Ask HN: Why not #MultiCloud? - magacloud
Key factors that are holding you from adopting #MultiCloud?<p>Some example factors:
1) Unnecessary or I don&#x27;t mind Vendor-Lockin
2) Security Concerns
3) No single pane of glass &#x2F; DevOps Overheads
4) Management Decision
5) No source of truth about Multi-Cloud pricing and features
6) Free Cloud Credits on one-provider
7) Others
======
twobyfour
Even if we were concerned about our current vendor lock-in or displeased with
our current vendor, maintaining our site on a single cloud already eats up
more devops overhead than our team of three and a half server-side engineers
can really afford. And doubling our monthly hosting costs in the name of
redundancy (we do already have some redundancy within our existing cloud)
isn't a good investment given our business model.

Yes, we had downtime when S3 died last year. So did half the Internet. Our
customers understood and our business was impacted more by being unable to use
Slack for a few hours than by our site going down for that time.

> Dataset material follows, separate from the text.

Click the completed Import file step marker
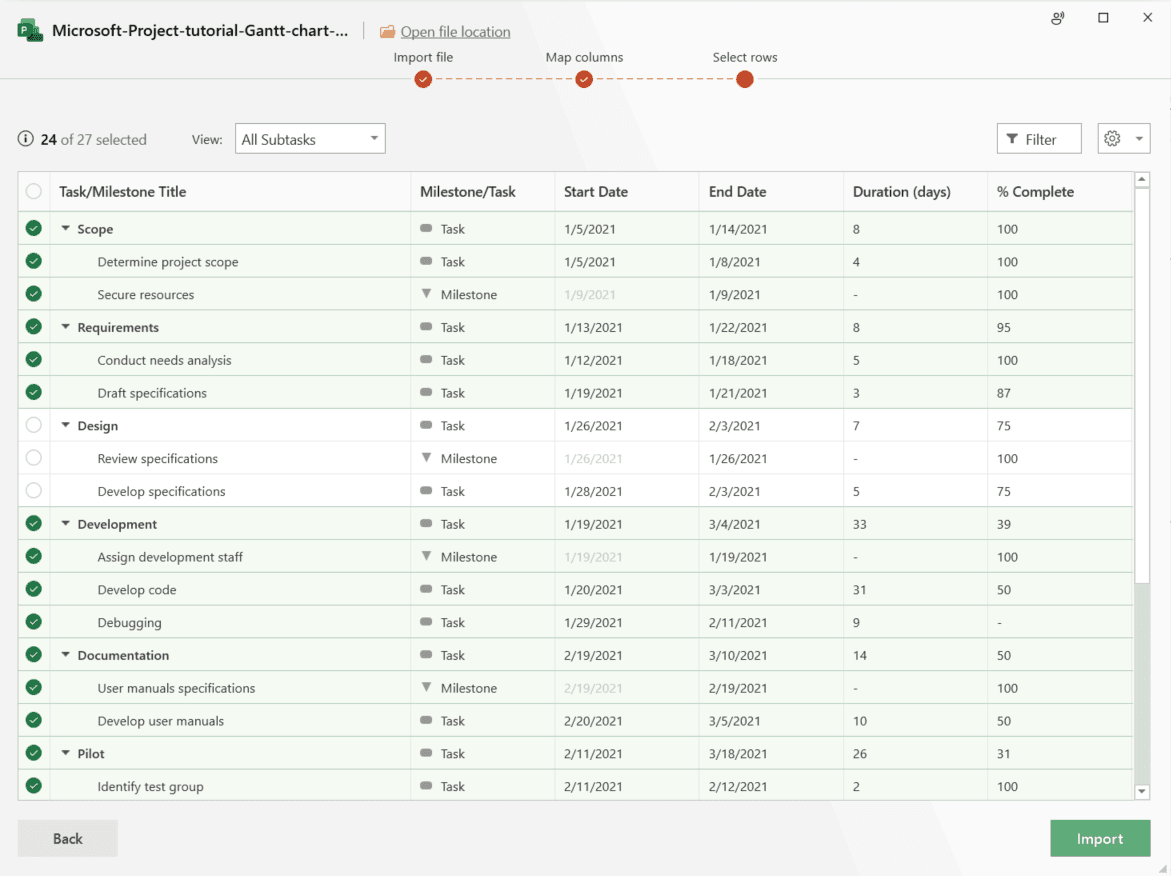Screen dimensions: 1171x876 422,79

And if we became dissatisfied with our vendor, we would just make it a project
and switch clouds. It would take a month or two, but so would setting up a
multi-cloud setup. And once we switched we would be done. No ongoing
additional overhead.

And if you think there's any sort of API or unifying panel that would
eliminate the additional work of maintaining multiple clouds, I've got this
really lovely bridge to sell you....

If we had a business and team the size of, I don't know, Uber, or equivalent
availability requirements ... sure, it might be worthwhile. But for a small or
medium sized startup, the problems that multi-cloud could solve are the wrong
problems to be worrying about.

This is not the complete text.